The authors propose three complementary responses: parallel AI literacy tracks tailored to faculty and students respectively, intergenerational mentoring that flows in both directions, with students contributing tool fluency and senior educators contributing clinical judgment and ethical framing, and institutional incentives that support governance, ethics review and policy alignment.
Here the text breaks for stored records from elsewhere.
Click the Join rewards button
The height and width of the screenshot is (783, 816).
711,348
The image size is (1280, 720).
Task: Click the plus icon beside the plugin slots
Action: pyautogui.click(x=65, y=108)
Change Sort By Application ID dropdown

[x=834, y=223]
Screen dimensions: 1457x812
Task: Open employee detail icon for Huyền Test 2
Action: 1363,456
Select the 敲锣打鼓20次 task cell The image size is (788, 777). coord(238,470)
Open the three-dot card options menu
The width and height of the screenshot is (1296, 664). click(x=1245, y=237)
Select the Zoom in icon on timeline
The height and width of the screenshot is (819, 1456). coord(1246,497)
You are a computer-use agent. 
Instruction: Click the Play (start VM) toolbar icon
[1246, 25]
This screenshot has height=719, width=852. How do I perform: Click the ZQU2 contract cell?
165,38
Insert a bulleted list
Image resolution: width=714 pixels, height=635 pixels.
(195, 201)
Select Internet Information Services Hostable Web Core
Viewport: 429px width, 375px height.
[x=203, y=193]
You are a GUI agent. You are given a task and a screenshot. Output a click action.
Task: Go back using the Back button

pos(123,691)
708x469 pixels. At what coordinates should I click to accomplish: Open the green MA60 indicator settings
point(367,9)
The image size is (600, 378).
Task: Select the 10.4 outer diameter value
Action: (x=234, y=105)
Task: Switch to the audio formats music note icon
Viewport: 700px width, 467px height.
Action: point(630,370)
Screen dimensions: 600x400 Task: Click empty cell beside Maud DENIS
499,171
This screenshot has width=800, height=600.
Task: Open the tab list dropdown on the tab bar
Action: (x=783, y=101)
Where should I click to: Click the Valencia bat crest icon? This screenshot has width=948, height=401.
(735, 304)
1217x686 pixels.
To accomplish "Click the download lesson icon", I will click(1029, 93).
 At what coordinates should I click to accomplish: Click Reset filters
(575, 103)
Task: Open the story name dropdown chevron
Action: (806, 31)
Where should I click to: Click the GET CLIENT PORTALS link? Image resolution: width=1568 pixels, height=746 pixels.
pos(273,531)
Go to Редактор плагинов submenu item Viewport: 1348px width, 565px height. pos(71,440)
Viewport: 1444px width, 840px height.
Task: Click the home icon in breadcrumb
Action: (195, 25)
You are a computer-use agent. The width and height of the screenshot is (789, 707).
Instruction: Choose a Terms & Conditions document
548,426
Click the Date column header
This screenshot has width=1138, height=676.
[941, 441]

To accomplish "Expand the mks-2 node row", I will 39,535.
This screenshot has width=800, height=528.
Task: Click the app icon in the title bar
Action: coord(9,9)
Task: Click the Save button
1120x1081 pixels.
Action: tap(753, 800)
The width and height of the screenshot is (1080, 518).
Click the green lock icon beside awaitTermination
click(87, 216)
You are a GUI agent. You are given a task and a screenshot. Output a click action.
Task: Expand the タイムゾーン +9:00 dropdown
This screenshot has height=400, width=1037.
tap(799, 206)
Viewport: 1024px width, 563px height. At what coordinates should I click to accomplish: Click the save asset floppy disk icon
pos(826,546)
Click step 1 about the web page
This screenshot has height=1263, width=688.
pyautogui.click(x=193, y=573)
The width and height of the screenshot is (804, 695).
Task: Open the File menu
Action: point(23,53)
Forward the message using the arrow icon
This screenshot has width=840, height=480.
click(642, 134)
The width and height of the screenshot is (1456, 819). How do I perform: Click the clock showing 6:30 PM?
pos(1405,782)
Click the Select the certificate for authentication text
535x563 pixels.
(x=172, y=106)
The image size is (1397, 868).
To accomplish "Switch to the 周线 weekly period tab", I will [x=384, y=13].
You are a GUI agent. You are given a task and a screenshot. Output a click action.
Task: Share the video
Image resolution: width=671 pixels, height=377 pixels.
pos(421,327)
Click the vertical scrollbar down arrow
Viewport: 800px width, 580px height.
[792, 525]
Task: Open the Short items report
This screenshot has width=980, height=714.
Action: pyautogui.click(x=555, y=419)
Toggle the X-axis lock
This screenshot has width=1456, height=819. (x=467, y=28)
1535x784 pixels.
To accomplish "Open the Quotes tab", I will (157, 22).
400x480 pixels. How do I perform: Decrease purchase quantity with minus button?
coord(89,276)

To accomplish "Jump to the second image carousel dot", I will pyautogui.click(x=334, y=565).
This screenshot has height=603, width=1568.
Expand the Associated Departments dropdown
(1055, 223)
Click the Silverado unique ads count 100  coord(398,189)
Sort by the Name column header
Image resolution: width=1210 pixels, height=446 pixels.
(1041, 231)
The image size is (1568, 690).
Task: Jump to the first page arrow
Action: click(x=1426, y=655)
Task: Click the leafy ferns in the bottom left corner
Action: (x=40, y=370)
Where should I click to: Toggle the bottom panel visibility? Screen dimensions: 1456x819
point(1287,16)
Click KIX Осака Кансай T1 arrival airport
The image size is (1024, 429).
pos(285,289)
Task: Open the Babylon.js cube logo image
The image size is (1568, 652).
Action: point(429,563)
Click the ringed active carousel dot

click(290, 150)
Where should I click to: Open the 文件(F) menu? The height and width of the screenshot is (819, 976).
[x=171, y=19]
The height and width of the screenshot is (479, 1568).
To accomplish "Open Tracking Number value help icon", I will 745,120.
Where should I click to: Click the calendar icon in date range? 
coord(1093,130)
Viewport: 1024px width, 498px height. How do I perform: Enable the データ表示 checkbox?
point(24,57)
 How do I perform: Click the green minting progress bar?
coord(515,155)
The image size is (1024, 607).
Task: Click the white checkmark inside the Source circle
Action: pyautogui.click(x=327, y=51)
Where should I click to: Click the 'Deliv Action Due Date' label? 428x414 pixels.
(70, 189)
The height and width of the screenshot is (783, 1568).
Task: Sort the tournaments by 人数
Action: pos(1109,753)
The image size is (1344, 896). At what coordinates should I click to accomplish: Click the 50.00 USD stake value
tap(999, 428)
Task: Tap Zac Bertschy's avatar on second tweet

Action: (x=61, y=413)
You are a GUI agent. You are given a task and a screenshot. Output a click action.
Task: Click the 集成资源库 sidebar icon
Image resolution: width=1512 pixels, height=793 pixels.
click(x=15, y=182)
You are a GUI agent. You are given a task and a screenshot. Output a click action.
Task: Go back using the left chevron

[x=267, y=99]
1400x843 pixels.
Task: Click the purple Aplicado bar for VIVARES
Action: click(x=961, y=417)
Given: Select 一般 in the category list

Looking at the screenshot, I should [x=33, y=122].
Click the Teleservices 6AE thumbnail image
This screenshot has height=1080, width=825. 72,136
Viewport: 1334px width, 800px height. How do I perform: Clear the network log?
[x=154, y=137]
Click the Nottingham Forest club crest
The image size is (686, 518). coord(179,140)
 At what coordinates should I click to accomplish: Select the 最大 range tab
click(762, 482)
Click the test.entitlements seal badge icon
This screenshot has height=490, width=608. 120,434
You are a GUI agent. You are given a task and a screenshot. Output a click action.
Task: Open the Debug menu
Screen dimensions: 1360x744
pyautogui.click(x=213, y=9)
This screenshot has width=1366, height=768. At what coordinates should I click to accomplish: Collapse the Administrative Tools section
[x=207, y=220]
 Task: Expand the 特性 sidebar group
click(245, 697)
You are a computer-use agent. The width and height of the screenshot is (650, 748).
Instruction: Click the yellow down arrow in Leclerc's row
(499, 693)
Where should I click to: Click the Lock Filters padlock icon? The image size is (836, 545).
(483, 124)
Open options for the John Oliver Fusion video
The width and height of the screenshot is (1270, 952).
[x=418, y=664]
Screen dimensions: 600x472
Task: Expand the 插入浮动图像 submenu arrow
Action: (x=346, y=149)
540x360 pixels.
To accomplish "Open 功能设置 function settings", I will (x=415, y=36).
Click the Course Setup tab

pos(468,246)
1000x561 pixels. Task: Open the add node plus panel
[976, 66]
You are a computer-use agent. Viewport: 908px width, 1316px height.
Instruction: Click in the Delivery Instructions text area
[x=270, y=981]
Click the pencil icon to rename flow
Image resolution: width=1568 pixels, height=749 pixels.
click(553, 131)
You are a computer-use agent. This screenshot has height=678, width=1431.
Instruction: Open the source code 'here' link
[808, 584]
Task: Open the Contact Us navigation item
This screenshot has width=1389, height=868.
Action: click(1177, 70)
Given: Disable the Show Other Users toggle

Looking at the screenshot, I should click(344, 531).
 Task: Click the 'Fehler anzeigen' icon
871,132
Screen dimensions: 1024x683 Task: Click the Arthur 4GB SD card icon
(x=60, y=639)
As an opinion piece, the paper offers no new evidence and the individual proposals are not novel, but the framing of reciprocal mentoring is genuinely useful because it sidesteps the deficit narrative that so often surrounds faculty AI training. For educators in any discipline, the underlying point is that hierarchical norms in higher education can quietly suppress the bidirectional learning that integrating any new technology, AI included, actually requires.
What links these four papers is a recognition that AI in education is not a neutral overlay on existing practice. Zainal and colleagues show that its use in clinical settings generates ethical pressures that traditional ethics teaching does not adequately cover. Hartley and Fisher demonstrate that the images we use to depict our profession can quietly reproduce the very stereotypes we have spent years trying to dismantle. Yvan and colleagues show that the same tools we are starting to use to mark student work can systematically disadvantage anyone whose first language is not English, often invisibly. Nguyen and Tran remind us that the people doing the integrating, students and faculty alike, are not a homogeneous group. Four practical things follow. First, audit your own AI-generated outputs for bias before putting them in front of students; the simpler the prompt, the more likely the stereotype. Second, if AI is anywhere near your marking workflow, separate linguistic style from content in your rubric, and ask what subgroup validation has actually been done before the tool sees a real submission. Third, treat AI ethics as part of the curriculum’s living architecture rather than a one-off lecture, because the questions are evolving and so should the teaching. Fourth, find a junior colleague or student and ask them to show you what they actually do with AI in a typical week. The gap, when you see it, is usually instructive.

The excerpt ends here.